NVIDIA / NeMo-Curator

Scalable data pre processing and curation toolkit for LLMs
Apache License 2.0
477 stars 57 forks source link

[FEA] Improve download and extract utility #80

Closed ryantwolf closed 3 months ago

ryantwolf commented 4 months ago

Errors when incorrectly using the download and extraction utilities are hard to debug, and the purpose of download and extraction can be unclear.

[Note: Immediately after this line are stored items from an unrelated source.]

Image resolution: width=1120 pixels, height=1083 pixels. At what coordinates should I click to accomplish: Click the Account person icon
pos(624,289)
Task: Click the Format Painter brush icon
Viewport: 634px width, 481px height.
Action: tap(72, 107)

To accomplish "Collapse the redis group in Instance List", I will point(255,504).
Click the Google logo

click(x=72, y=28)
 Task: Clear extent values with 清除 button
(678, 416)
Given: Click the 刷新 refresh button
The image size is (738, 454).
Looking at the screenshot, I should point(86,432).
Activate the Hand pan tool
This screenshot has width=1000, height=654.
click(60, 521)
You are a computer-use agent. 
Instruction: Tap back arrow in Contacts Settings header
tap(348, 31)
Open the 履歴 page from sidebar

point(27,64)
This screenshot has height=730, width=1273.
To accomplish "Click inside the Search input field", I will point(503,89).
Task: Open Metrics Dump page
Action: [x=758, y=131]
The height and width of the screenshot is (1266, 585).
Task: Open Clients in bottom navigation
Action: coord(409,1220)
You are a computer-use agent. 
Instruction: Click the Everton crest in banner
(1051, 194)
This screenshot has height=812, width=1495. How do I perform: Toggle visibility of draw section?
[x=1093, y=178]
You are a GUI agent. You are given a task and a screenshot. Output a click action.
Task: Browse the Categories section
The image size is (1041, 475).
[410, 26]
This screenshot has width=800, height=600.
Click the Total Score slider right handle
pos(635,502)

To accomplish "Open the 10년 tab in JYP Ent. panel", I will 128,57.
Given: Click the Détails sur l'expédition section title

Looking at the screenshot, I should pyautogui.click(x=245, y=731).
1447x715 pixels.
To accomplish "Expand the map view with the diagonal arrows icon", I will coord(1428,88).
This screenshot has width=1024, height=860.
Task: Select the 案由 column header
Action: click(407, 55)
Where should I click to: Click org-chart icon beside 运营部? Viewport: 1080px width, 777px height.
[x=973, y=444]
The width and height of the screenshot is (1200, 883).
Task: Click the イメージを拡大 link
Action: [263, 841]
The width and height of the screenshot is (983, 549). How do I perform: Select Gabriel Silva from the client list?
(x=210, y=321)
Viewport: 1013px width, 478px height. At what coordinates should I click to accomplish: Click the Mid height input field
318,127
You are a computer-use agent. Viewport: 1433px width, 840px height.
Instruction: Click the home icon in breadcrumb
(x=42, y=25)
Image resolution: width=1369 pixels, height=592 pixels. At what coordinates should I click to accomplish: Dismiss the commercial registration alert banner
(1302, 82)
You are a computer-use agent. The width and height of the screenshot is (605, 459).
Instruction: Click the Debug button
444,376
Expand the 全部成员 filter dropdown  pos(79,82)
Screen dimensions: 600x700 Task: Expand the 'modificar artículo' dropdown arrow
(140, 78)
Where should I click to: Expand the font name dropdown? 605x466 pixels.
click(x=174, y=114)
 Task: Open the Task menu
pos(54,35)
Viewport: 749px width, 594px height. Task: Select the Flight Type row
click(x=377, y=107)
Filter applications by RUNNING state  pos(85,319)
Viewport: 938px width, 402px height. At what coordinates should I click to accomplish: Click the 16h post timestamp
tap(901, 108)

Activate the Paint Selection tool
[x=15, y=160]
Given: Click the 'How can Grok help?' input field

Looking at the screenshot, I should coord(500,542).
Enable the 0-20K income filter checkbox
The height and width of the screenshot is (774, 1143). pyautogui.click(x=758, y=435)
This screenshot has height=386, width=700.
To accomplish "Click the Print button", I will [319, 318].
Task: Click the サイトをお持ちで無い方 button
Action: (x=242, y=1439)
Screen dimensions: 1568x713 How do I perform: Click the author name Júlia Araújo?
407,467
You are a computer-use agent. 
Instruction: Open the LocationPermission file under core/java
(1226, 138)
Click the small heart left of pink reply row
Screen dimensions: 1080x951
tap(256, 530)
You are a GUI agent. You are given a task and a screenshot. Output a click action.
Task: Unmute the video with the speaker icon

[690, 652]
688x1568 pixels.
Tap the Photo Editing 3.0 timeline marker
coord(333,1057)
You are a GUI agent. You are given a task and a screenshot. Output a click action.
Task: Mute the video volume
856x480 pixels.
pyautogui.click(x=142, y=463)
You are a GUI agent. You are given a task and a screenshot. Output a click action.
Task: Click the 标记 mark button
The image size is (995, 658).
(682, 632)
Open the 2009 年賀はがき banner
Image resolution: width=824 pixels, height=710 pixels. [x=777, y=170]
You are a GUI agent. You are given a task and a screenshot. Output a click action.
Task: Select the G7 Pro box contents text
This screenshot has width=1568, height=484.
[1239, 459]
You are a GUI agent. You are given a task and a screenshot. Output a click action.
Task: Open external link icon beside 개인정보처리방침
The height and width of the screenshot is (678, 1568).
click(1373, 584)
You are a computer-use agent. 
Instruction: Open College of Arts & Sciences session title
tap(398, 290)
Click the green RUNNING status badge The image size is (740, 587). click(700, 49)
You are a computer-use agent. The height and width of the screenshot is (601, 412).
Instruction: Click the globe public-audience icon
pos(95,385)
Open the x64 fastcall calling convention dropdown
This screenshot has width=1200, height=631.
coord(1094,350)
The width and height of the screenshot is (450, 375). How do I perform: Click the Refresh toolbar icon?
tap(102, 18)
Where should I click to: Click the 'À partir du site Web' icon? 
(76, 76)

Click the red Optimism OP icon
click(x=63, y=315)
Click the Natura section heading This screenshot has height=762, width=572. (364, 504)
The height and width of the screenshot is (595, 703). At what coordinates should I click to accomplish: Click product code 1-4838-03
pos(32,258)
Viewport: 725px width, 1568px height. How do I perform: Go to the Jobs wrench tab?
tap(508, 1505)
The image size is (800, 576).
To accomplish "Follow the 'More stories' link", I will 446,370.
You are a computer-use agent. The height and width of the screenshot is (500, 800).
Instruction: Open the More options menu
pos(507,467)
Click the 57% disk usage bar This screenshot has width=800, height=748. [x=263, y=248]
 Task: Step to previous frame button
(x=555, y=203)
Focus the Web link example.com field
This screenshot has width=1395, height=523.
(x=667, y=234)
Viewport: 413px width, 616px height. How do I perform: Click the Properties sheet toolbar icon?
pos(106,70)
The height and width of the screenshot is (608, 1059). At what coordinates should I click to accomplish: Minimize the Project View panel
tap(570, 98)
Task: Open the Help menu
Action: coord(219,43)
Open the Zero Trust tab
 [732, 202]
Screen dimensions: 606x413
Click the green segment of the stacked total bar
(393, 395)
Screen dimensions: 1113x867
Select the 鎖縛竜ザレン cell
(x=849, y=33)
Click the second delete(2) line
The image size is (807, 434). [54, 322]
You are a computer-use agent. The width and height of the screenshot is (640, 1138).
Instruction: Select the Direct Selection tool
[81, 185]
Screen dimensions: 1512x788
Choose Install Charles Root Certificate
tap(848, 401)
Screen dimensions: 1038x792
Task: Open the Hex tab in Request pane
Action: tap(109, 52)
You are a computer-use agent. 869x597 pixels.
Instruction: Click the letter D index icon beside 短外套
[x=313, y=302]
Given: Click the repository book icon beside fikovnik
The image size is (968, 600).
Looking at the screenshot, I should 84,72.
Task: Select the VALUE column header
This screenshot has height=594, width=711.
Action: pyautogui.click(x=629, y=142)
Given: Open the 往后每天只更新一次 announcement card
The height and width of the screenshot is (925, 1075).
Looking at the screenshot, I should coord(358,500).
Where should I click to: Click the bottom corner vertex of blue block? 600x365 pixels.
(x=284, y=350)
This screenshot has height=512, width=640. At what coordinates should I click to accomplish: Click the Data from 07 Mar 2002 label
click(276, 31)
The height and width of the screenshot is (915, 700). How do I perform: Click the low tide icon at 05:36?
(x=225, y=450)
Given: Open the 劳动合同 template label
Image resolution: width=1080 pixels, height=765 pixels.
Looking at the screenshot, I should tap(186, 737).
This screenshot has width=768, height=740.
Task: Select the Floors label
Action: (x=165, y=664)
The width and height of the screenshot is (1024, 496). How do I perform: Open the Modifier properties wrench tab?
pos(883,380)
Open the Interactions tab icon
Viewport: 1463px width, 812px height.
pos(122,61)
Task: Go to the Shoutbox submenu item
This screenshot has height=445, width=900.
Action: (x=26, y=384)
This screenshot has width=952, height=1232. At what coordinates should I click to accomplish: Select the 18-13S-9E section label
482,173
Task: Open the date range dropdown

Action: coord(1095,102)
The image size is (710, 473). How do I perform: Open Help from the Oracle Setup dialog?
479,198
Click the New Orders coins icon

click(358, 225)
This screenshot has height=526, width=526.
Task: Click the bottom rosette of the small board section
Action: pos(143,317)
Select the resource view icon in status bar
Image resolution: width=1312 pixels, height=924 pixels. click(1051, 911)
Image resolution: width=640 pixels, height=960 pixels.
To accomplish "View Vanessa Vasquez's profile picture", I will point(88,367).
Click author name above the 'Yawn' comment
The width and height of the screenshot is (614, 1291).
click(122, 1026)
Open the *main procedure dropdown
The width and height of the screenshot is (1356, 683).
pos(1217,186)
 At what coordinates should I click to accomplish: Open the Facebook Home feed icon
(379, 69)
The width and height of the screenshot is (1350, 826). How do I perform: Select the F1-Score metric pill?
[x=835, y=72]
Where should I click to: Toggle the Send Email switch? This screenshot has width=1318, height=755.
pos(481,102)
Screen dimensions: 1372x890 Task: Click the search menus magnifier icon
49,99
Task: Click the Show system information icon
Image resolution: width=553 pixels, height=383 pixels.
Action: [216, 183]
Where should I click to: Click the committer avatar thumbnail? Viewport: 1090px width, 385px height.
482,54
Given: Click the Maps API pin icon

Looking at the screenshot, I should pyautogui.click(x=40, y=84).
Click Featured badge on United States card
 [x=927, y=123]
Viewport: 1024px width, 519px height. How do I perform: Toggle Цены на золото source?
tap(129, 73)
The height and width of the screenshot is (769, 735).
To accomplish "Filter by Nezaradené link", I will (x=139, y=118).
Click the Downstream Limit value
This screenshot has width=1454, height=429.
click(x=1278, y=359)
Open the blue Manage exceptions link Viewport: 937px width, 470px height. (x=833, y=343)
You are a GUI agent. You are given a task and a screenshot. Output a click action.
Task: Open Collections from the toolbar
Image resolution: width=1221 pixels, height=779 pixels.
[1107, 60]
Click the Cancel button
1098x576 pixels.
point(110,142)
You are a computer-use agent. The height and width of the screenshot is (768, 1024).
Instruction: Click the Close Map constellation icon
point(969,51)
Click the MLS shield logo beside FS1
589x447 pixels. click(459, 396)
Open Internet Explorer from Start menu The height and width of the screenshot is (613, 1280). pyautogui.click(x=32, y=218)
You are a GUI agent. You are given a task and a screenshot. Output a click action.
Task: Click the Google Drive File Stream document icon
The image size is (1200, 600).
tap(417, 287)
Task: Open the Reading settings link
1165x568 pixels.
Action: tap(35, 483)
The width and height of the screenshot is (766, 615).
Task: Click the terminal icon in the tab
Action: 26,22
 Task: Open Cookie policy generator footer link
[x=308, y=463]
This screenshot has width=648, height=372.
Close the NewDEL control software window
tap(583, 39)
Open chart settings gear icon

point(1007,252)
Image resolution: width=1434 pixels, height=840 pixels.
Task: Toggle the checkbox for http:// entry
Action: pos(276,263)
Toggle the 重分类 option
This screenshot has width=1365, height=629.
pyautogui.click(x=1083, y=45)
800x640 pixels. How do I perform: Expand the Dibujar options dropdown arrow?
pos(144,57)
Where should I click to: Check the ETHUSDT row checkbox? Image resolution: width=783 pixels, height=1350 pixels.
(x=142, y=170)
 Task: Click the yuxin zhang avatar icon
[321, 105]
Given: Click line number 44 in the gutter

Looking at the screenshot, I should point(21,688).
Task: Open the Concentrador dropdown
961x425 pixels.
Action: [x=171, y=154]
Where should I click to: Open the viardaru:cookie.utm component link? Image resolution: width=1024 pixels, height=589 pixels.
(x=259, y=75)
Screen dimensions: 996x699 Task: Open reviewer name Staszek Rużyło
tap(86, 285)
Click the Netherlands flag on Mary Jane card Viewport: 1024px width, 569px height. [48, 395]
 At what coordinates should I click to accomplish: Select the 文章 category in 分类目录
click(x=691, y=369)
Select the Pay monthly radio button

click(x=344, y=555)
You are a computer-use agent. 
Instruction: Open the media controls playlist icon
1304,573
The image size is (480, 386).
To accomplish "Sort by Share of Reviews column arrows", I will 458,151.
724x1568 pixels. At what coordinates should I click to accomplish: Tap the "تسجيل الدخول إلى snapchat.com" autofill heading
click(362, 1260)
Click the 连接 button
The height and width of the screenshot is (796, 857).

Describe the solution you'd like For download_common_crawl when snapshot numbers are invalid we get this error:

Traceback (most recent call last):
  File "/workspace/NeMo-Curator/examples/download_common_crawl.py", line 53, in <module>
    main(attach_args().parse_args())
  File "/workspace/NeMo-Curator/examples/download_common_crawl.py", line 35, in main
    common_crawl = download_common_crawl(
  File "/usr/local/lib/python3.10/dist-packages/nemo_curator/download/commoncrawl.py", line 342, in download_common_crawl
    dataset = download_and_extract(
  File "/usr/local/lib/python3.10/dist-packages/nemo_curator/download/doc_builder.py", line 185, in download_and_extract
    df = dd.from_map(
  File "/usr/local/lib/python3.10/dist-packages/dask/dataframe/io/io.py", line 992, in from_map
    raise ValueError("All `iterables` must have a non-zero length")

We should do the following:

Furthermore, we should clarify the purpose of the download_and_extract utility. Users should not be under the impression that NeMo Curator does web crawling. We can optionally provide a simple download and extraction utility that operates on raw urls.